Mandados de busca não constituem operações de repressão nem colocam trabalhadores em risco. Pelo contrário, são atos controlados, acompanhados por magistrados e regidos por regras estritas de proporcionalidade. Bloquear acessos não é uma medida de segurança. É um gesto de resistência institucional. Se existisse risco real, a resposta adequada teria sido a cooperação, a coordenação e a garantia de condições normais de funcionamento — nunca o encerramento simbólico de um edifício público perante a justiça.
Este gesto adquire maior gravidade quando praticado por alguém que manifesta ambições nacionais e vai se apresentar, nas próximas eleições legislativas, como candidato a Primeiro-Ministro. Tenho para mim que quem aspira a liderar o Governo de um país deve demonstrar, antes de tudo, respeito inequívoco pela separação de poderes. A chefia de qualquer Executivo exige serenidade perante o escrutínio, não confronto; exige confiança nas instituições, não dramatização do seu funcionamento regular. Um líder nacional não fecha portas à lei — abre-as com transparência.
Ainda mais inquietante foi a reação que se seguiu. A mobilização popular em solidariedade com o Presidente da Câmara não pode ser lida apenas como apoio político. Ela revela um equívoco profundo na compreensão do que estava em causa. Solidarizar-se com uma pessoa é legítimo. Solidarizar-se com um comportamento que bloqueia a ação da justiça não é.
Quando a sociedade aplaude a exceção em nome da lealdade, enfraquece os próprios princípios que garantem a sua liberdade. A maturidade democrática mede-se precisamente na capacidade de aceitar que a lei alcance todos — sobretudo os que exercem poder. Defender cargos antes de defender regras é sempre um sinal de alerta.

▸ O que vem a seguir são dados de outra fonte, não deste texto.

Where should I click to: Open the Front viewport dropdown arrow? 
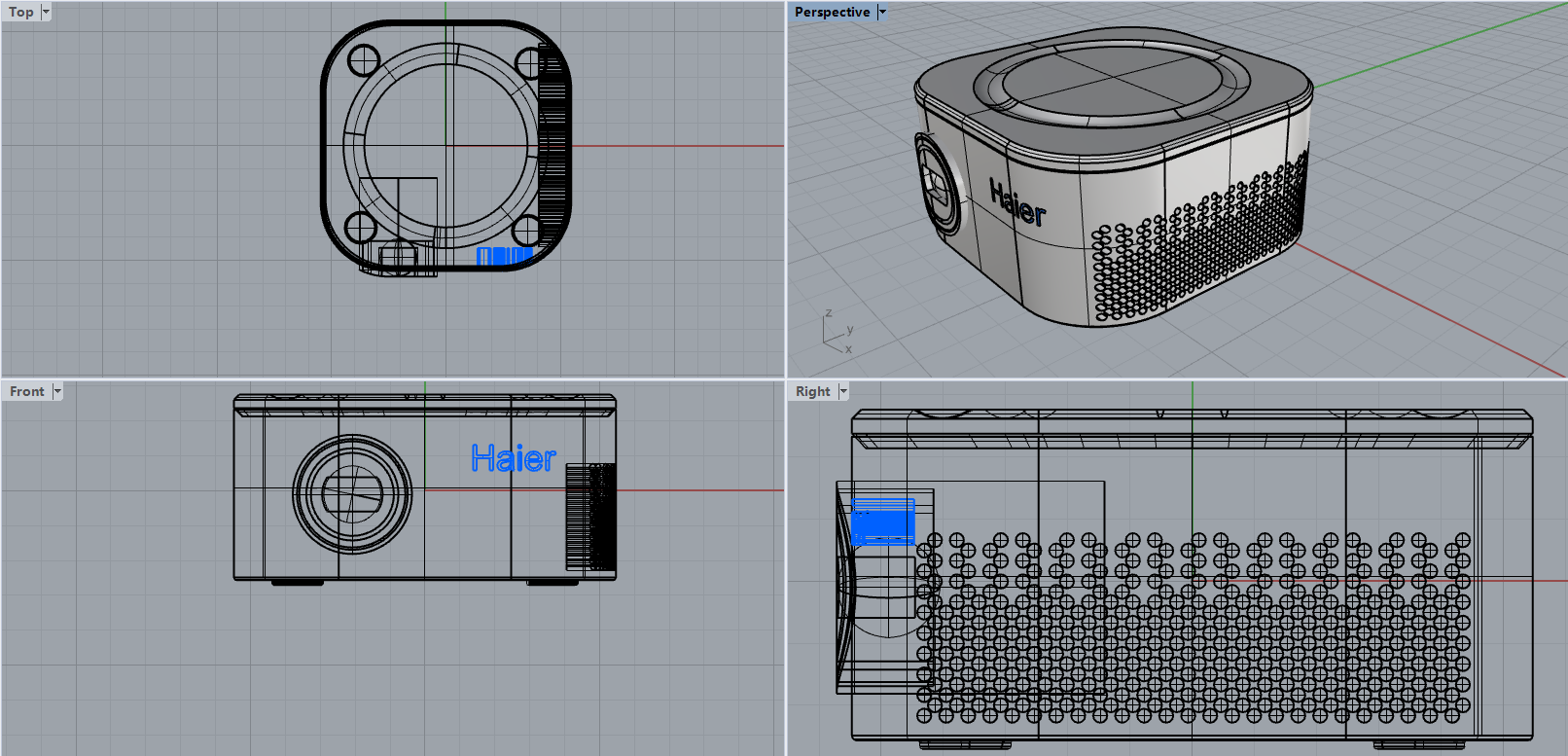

O Presidente da Câmara errou ao fechar portas à justiça. A sociedade erra quando transforma esse erro em causa. Num Estado de Direito, a autoridade política não se mede pela capacidade de resistir à justiça, mas pela forma como a respeita. Quando a lei é tratada como ameaça, algo mais profundo está em causa: a compreensão do próprio poder. A democracia não se protege com portas fechadas nem com aplausos fáceis. Protege-se com regras claras, líderes exemplares e cidadãos conscientes de que a justiça, quando atua, não enfraquece o país — fortalece-o.